Around freezing temps i usually like my breathable garments which allow a wider comfortable temperature range but the more the temperature goes down the more I switch to less breathable layers as long as i'm able to protect my insulation layers from moisture. The lower the temperature the closer my system is from a VB or vacuum-bottle like system as it allows my body to be isolated from the outer environment. At around -30F/-40F for instance even the smallest cold wind burst which goes right through the layers can remove too much heat and lead to hypothermia so most if not all the heat generated by the body (latent heat, sensible heat, no conductive and no convective heat transfer etc..) must be kept inside the system.
That's true. The colder it is, the easier it is to evaporate sweat, so we can use ever thicker and more windproof garments. Fairbanks is a bit of a special case, because it's never windy there in the winter. Biking is a special case, too.

For years I've been using a HRM for all my activities - XC skiing, downhill skiing, cycling, hiking, climbing, weight lifting, etc. It's pretty simple. The higher the HR, the more the need to get rid of heat and moisture. Back in the day, I raced XC at 15 in just a jockstrap, thin cotton knickers and a thin cotton jersey. My privates got cold, but the rest of me was fine. Yes, it was cold on the descents, but it got warm quickly on the flat or climbs. The cotton was OK because it never got wet.

Cycling is next most intense. Then climbing or hiking - I normally don't climb at a HR over 115, while I climb cycling at 140-150 (I'm old). Cold weather climbers dress for the expected conditions, then moderate or increase their effort to stay just below the sweating level. Downhill skiing can get intense, but only for 2 minutes at a time, and those minutes are in high wind conditions, so sweating is never a problem. I've downhill skied at -50 F.

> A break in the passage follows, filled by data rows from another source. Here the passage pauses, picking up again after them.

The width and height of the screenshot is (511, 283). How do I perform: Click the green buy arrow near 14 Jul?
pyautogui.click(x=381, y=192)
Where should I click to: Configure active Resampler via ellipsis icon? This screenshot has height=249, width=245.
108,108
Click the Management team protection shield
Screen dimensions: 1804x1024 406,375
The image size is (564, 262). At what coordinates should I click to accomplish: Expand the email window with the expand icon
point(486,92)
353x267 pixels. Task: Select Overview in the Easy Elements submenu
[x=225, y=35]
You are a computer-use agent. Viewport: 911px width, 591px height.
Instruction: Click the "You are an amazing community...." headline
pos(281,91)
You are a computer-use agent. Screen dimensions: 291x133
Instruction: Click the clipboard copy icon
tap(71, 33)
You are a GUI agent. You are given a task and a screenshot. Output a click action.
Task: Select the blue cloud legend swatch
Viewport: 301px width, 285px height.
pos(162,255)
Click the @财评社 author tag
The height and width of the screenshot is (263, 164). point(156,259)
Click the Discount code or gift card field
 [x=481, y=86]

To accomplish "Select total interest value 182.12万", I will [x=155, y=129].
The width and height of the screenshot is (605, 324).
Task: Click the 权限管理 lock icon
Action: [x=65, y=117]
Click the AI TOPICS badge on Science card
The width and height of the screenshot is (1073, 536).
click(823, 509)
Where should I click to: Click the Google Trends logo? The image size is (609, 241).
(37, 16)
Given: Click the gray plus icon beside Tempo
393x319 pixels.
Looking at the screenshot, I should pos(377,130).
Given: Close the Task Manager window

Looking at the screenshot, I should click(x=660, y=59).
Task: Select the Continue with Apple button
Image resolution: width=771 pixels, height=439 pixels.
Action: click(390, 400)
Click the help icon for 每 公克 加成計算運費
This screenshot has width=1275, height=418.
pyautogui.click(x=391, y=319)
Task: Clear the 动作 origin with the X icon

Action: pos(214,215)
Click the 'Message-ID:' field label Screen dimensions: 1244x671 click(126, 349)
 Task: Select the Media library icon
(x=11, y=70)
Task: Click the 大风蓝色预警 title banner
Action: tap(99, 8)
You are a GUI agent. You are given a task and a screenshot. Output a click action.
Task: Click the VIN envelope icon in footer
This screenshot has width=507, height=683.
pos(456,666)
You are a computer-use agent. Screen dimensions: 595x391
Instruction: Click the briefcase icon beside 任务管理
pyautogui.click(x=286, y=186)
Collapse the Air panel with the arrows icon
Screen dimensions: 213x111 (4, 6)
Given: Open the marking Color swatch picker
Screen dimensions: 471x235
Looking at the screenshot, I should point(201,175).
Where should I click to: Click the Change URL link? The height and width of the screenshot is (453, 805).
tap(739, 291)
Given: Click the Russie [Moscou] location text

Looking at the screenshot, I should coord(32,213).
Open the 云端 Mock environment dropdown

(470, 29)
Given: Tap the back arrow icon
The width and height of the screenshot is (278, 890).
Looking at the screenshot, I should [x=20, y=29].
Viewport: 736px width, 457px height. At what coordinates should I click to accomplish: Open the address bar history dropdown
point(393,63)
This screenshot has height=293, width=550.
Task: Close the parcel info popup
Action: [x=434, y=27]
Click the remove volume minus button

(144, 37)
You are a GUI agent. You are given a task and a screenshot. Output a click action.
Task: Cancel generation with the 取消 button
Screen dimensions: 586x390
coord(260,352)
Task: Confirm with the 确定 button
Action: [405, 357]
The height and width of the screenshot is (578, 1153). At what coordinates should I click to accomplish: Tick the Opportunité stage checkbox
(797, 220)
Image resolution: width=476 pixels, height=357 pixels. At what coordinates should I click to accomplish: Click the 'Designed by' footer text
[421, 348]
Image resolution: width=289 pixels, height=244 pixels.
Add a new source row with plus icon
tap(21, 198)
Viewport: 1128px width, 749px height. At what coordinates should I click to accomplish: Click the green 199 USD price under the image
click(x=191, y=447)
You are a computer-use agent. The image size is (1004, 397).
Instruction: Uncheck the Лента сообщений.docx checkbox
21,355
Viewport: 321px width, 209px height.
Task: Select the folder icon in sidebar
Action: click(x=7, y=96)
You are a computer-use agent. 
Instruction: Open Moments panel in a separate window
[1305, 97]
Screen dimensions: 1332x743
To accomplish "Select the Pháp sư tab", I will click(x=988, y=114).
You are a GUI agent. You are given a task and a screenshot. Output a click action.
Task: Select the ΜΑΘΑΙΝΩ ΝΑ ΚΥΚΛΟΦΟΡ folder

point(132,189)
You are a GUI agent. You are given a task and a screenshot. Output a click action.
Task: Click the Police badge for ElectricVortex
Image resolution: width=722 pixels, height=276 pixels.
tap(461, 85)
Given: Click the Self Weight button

Walking is never a problem, because we never sweat unless we are way overdressed. Delivering papers on foot in Fairbanks, I used to underdress and then jog a bit if I got cold, sort of the same thing as climbing. Wet is the enemy in cold weather. OTOH, riding in the rain, wet is assumed and one dresses for that. One has to experiment to figure out how to dress for conditions. I keep records of what I wore for what conditions. Since I do so many different things, it's easy to get confused or forget.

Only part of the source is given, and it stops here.